_Pixel coordinate grounding data_
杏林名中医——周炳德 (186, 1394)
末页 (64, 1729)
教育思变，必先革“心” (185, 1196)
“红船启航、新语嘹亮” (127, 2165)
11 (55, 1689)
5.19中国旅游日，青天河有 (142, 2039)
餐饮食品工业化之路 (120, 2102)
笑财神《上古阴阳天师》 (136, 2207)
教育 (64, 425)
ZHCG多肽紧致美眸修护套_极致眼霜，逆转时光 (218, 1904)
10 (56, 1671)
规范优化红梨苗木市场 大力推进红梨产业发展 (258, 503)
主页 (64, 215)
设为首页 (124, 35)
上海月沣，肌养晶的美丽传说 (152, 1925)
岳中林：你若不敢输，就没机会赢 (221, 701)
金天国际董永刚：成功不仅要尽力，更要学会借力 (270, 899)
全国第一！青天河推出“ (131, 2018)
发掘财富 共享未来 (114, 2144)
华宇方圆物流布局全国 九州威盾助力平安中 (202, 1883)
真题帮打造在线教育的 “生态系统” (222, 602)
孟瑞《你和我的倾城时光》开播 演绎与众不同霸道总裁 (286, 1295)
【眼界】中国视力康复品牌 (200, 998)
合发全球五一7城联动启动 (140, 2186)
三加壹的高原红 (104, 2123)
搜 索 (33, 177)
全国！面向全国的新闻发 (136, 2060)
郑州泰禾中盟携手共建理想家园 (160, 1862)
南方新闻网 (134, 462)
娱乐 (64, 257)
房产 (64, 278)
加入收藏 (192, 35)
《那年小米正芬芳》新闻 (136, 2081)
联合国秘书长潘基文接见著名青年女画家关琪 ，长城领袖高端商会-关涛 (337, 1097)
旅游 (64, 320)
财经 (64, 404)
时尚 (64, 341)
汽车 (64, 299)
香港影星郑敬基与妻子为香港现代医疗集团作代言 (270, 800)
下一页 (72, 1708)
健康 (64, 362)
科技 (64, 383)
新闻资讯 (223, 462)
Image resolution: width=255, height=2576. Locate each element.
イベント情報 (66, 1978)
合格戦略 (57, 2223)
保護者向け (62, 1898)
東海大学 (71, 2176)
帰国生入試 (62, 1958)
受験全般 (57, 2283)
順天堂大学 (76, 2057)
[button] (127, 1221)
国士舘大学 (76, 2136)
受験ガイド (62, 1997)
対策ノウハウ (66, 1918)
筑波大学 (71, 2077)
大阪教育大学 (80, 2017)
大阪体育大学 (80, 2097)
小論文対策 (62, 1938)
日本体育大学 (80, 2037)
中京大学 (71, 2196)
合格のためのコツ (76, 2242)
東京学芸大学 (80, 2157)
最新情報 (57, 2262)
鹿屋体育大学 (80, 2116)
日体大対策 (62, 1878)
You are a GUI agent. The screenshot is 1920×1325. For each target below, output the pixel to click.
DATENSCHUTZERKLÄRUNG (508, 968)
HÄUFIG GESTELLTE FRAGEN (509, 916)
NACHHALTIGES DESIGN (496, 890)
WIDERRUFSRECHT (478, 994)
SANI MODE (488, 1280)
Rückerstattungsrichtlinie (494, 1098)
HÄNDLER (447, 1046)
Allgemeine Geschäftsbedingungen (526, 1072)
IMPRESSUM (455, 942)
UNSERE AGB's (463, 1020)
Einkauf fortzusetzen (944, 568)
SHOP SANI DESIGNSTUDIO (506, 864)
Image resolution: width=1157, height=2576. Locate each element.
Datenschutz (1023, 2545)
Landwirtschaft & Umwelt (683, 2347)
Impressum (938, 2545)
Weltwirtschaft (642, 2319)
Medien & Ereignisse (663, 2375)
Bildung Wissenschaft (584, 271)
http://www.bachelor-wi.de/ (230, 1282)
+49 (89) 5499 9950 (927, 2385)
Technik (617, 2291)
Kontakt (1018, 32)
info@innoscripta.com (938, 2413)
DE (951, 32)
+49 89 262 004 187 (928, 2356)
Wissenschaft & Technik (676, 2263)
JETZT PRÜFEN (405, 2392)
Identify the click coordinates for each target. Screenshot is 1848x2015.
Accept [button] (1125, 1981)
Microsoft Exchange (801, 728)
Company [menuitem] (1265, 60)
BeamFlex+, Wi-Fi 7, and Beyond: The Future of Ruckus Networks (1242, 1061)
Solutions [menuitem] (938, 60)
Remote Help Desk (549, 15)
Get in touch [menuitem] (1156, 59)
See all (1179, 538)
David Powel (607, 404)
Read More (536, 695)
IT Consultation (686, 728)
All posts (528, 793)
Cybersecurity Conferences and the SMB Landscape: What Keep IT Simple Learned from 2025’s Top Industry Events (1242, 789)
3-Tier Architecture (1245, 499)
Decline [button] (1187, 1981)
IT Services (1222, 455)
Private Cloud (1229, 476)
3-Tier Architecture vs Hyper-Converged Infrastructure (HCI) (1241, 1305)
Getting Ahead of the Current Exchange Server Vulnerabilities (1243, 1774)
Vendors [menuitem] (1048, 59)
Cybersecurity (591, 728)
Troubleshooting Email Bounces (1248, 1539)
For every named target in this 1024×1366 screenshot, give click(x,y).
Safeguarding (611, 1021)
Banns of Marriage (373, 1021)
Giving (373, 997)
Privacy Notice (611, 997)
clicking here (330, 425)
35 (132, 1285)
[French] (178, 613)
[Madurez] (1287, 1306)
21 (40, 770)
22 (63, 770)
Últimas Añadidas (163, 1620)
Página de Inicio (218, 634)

_REQUIRED WORK_
The line with "汽车 (64, 299)" marks the end; reproduce exactly every line from the start of the entries up to it, that line included.

_WRITTEN RESPONSE_
杏林名中医——周炳德 (186, 1394)
末页 (64, 1729)
教育思变，必先革“心” (185, 1196)
“红船启航、新语嘹亮” (127, 2165)
11 (55, 1689)
5.19中国旅游日，青天河有 (142, 2039)
餐饮食品工业化之路 (120, 2102)
笑财神《上古阴阳天师》 (136, 2207)
教育 (64, 425)
ZHCG多肽紧致美眸修护套_极致眼霜，逆转时光 (218, 1904)
10 (56, 1671)
规范优化红梨苗木市场 大力推进红梨产业发展 (258, 503)
主页 (64, 215)
设为首页 (124, 35)
上海月沣，肌养晶的美丽传说 (152, 1925)
岳中林：你若不敢输，就没机会赢 (221, 701)
金天国际董永刚：成功不仅要尽力，更要学会借力 (270, 899)
全国第一！青天河推出“ (131, 2018)
发掘财富 共享未来 (114, 2144)
华宇方圆物流布局全国 九州威盾助力平安中 (202, 1883)
真题帮打造在线教育的 “生态系统” (222, 602)
孟瑞《你和我的倾城时光》开播 演绎与众不同霸道总裁 (286, 1295)
【眼界】中国视力康复品牌 (200, 998)
合发全球五一7城联动启动 (140, 2186)
三加壹的高原红 (104, 2123)
搜 索 (33, 177)
全国！面向全国的新闻发 (136, 2060)
郑州泰禾中盟携手共建理想家园 (160, 1862)
南方新闻网 (134, 462)
娱乐 (64, 257)
房产 (64, 278)
加入收藏 (192, 35)
《那年小米正芬芳》新闻 (136, 2081)
联合国秘书长潘基文接见著名青年女画家关琪 ，长城领袖高端商会-关涛 (337, 1097)
旅游 (64, 320)
财经 (64, 404)
时尚 (64, 341)
汽车 (64, 299)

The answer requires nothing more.